News and Opinion from Sisters, Oregon

Urban renewal funds may be used for City Hall construction

Acting as the city’s urban renewal agency, the Sisters City Council last week authorized the use of urban renewal borrowing power to help pay for a new city hall. The resolution adopted Thursday night allows the city to use up to $487,000 in urban renewal debt in paying the estimated total cost of $2.6 million, including land, design, site improvement and all other expenses.

There is no certainty that the urban renewal funds will be needed. That depends on the availability of other sources of money and how high the bids are when they come in during February, City Manager Eileen Stein said.

If the full $487,000 is used, it will represent about five percent of the total $9.9 million in borrowing authority contained in the city’s urban renewal plan. The city hall loan would come in the form of a note similar to, but technically not, a bond. Annual debt service would be about $39,900 a year, Stein said. That would be paid from the tax increment funds the city receives each year from property within the urban renewal district, which covers most of downtown.

The term “tax increment” refers to the fact that as property taxes increase each year in an urban renewal district, all receipts above the level that existed when the district was formed go into the urban renewal fund rather than being distributed to local governments. Created two years ago with a scheduled life span of 20 years, the Sisters urban renewal agency has about $160,000 of tax increment money in the bank and expects receipts of $94,000 for the current year, 2005-06.

The city council decided last month to borrow money to cover $1.4 million of overall city hall costs. The urban renewal borrowing, if employed, will form part of that total. Cash resources available for the project include $467,000 from the sale of the former Multnomah Building on Adams Avenue, which at one time was considered a potential new city hall, and $300,000 in a building reserve.

Although no one spoke against the financing plan in the public hearing portion of the meeting, Sisters landscaper Tim Clasen asked a pointed question: “How is a city hall part of urban renewal?”

Mayor Dave Elliott explained that it’s common around the state to use urban renewal funding for city halls and other public buildings. And the Sisters urban renewal plan specifically anticipates some urban renewal participation in a new “civic center,” which would include a city hall. He and Councilor Brad Boyd said construction of a new city hall will also make it possible to redevelop the site occupied by the current city hall at 150 N. Fir St.

The formal resolution making it possible to use urban renewal funds for a portion of city hall costs, an amendment to the urban renewal plan, was originally drafted to say:

“The development of a new city hall will benefit the area by increasing public patronage of the area for municipal business, to utilize meeting spaces within city hall, and to view such works of art, culture and history that may be exhibited within the new city hall. Because such benefits to the area are estimated to total 25 percent of the overall benefits of the new city hall, the plan includes as a project the payment of up to 25 percent of the total cost of the new city hall.”
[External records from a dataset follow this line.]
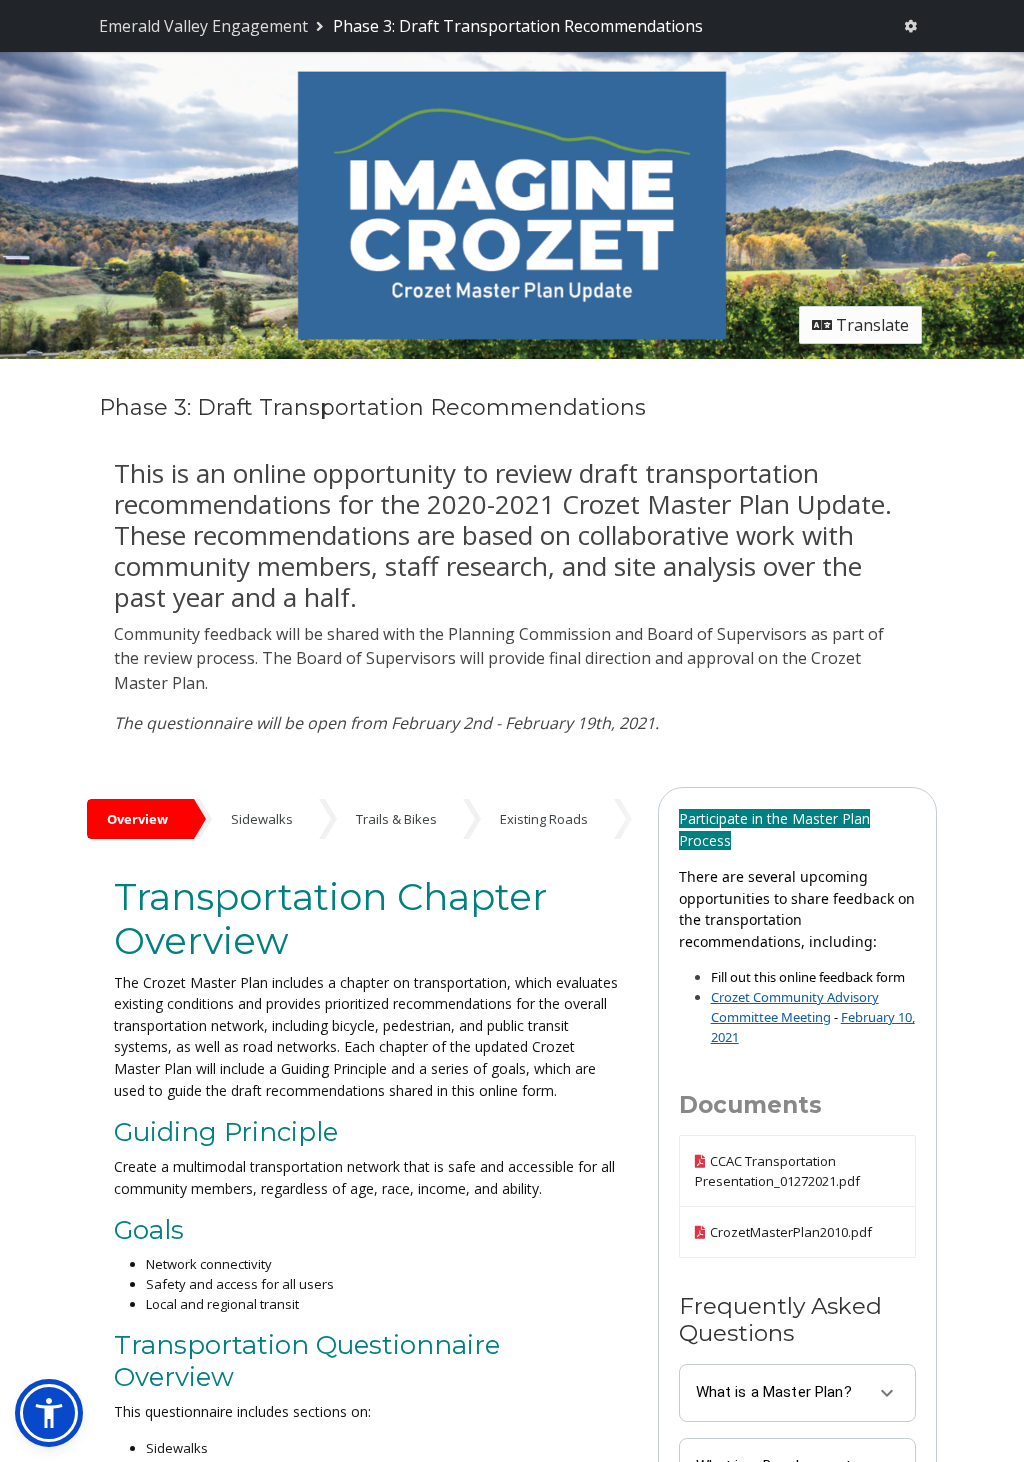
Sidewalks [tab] (262, 819)
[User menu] (910, 26)
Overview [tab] (137, 819)
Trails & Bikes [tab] (396, 819)
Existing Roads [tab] (544, 819)
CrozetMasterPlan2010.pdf (791, 1232)
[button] (49, 1413)
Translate (870, 325)
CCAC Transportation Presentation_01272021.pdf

Councilor Sharlene Weed noted that 25 percent of a projected cost of $2.6 million would be more than the $400,000 the council had informally discussed. Stein agreed and suggested that the council insert a cap of $487,000, which is the amount mentioned in the technical backup to the urban renewal plan. All three members present liked that idea and amended the resolution to say that the designated urban renewal contribution shall “not…exceed $487,000.”

The new city hall will contain about 9,000 square feet. It will form part of a triad of public buildings on the site of the former Sisters Middle School at the northwest corner of Highway 20 and Locust Street. The other two structures are a new public library, which is nearing completion, and new administrative offices for Sisters School District, occupying a remodeled structure that was built nearly 70 years ago as the city’s high school.

In one other action Thursday night, the council approved a resolution saying that, “Some space within the new city hall may be leased to 501c(3) organizations to provide social services to the citizens of the city and surrounding communities.”

Stein said this would make it possible to lease space to nonprofit groups if that becomes desirable, particularly in the early years when city functions won’t require all of the space in the building.